══ DATA FOR THIS TASK

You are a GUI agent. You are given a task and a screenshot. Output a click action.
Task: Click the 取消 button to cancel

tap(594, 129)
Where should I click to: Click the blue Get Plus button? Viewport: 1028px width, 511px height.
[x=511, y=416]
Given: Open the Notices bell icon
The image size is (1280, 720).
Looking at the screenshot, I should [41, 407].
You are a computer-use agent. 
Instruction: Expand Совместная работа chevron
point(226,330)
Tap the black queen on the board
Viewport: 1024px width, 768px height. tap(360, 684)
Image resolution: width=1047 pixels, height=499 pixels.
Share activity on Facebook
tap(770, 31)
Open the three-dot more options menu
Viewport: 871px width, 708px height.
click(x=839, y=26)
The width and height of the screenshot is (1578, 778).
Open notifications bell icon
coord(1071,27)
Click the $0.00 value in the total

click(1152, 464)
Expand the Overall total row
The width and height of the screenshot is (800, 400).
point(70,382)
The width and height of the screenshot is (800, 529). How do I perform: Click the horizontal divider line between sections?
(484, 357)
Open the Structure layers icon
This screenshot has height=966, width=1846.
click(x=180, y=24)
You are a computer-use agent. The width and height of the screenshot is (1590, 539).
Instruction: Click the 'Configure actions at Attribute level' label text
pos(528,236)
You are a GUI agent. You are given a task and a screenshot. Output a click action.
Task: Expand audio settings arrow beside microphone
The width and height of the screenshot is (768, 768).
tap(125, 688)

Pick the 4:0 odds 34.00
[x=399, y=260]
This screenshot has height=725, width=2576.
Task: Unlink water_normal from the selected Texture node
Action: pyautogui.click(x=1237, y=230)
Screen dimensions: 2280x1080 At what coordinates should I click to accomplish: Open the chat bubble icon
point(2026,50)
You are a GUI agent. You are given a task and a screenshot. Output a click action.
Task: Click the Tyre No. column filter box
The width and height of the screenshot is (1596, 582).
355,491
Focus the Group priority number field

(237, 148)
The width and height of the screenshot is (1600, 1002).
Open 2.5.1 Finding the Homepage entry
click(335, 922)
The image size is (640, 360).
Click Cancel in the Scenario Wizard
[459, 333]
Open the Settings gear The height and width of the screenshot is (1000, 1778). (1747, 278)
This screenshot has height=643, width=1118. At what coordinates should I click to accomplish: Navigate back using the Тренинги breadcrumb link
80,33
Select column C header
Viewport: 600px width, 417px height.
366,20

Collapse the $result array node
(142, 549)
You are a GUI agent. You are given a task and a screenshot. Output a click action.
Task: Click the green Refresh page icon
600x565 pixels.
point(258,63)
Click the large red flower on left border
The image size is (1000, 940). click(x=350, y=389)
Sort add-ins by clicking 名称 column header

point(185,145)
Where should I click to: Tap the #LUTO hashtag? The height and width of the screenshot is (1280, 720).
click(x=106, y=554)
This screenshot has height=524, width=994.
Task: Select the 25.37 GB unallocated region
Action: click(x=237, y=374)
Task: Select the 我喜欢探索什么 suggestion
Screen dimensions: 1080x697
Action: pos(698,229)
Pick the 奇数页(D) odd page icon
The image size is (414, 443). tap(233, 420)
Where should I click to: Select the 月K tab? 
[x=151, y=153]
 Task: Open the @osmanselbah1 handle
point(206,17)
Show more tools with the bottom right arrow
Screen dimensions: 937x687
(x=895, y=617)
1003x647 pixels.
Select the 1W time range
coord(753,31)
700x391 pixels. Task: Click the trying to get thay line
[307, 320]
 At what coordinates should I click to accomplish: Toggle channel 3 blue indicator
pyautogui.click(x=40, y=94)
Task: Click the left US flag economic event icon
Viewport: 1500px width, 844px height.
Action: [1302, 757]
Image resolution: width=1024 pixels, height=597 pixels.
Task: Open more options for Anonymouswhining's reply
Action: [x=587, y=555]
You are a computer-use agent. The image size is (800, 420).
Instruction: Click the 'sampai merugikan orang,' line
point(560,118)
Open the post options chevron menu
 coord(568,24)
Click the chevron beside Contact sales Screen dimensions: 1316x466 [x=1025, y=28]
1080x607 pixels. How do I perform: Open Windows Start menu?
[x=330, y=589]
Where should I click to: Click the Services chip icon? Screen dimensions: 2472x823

════

Return every line of the preceding records in which the word "computer" appears.

_WRITTEN RESPONSE_:
You are a computer-use agent. 
You are a computer-use agent. The width and height of the screenshot is (1590, 539).
You are a computer-use agent. The image size is (800, 420).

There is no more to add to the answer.